Autori: Bridges, Tiffany, Meade, Matthew, Brush, Parker, Lee, Yunsoo, Narayanan, Rajkishen, McCurdy, Michael A., Lambrechts, Mark, Charlton, Alex, Jenkins, Eleanor, Juniewicz, Robert, Destine, Henson, Kaye, Ian David, Kurd, Mark, Canseco, Jose, Hilibrand, Alan, Vaccaro, Alexander R., Schroeder, Gregory, Kepler, Christopher
Zdroj: Global Spine Journal; Mar2025, Vol. 15 Issue 2, p1087-1093, 7p
Predmety: SPINAL fusion, RETENTION of urine, LENGTH of stay in hospitals, POSTOPERATIVE care, ENHANCED recovery after surgery protocol, HEALTH outcome assessment, INTESTINES, TREATMENT effectiveness
Abstrakt: Study Design: Retrospective Cohort Study. Objectives: The objective of this study was to assess the impact of diet liberalization on short-term outcomes in patients undergoing anterior interbody lumbar fusion (ALIF). Methods: A retrospective review was performed for patients undergoing ALIF at our tertiary care center institution from 2010 to 2022. Electronic medical records were reviewed for demographics, surgical characteristics, and 90-day postoperative outcomes.

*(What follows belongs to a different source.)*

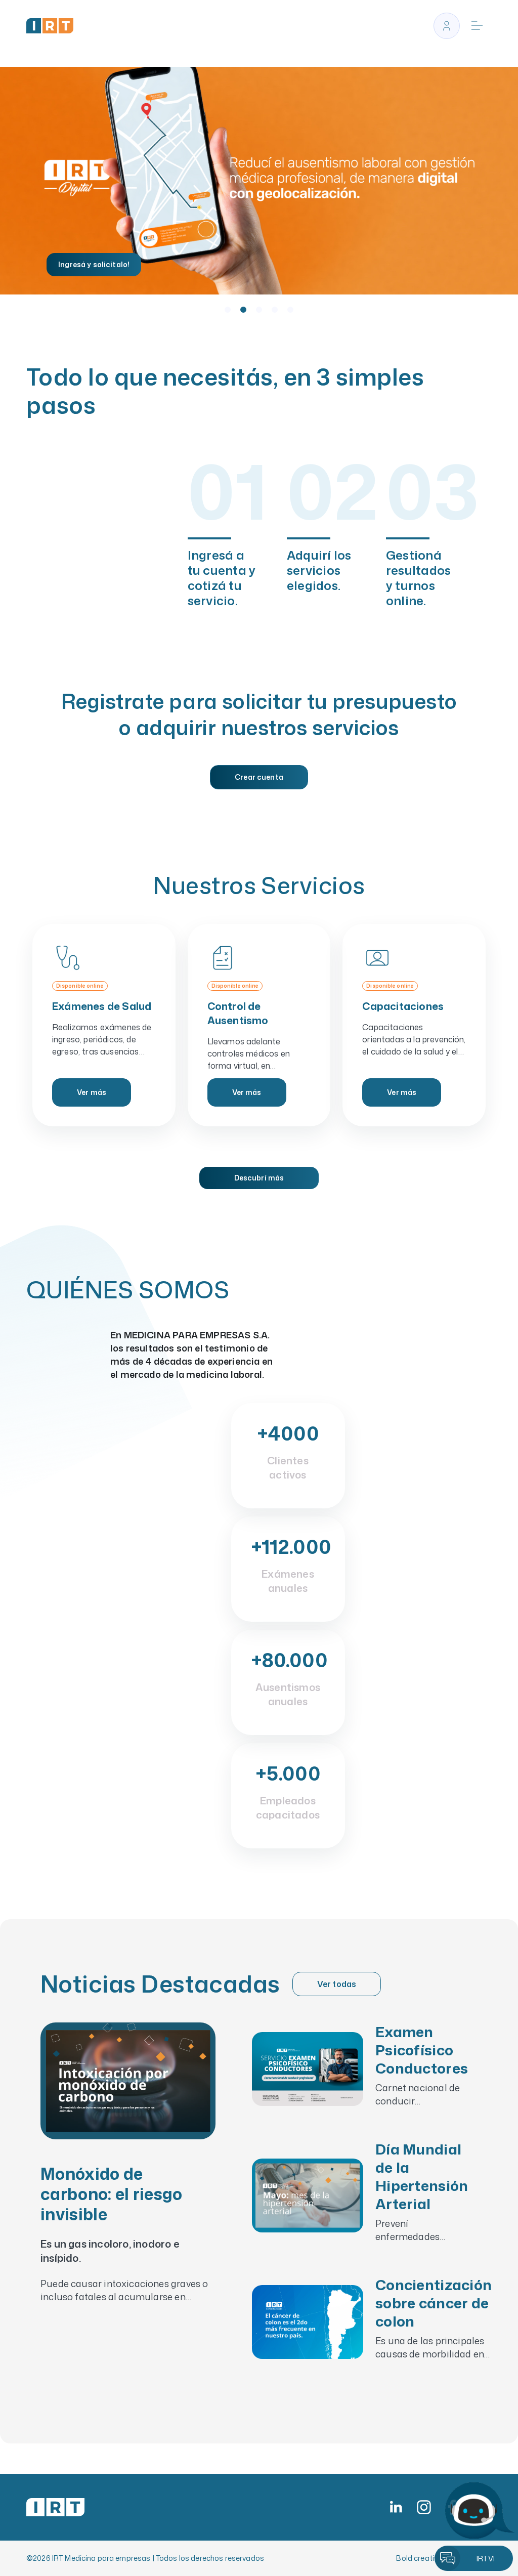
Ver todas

Results: We included 515 patients in this study with 102 patients receiving a full diet on the same day as their operation. All other patients had a delay of at least 1 day (average 1.6 days) until a full diet was provided. This group was found to have a higher rate of postoperative ileus (10.2% vs 2.9%) and urinary retention (16.0% vs 3.9%). The readmission rate and percent of patients presenting to the emergency department within 90 days postoperatively were similar. On multivariate regression analysis, same-day, full-diet patients had decreased odds of developing urinary retention (OR =.17) and a shorter length of hospital stay (Estimate: −.99). Immediate full diet had no impact on the development of ileus (OR:.33). Conclusions: An immediate postoperative full diet following an anterior approach to the lumbar spine was not found to be associated with an increased risk of postoperative ileus in patients deemed appropriate for early diet liberalization. Moreover, an early full diet was found to reduce length of hospitalization and risk of postoperative urinary retention. Reconsideration of postoperative diet protocols may help optimize patient outcomes and recovery. [ABSTRACT FROM AUTHOR]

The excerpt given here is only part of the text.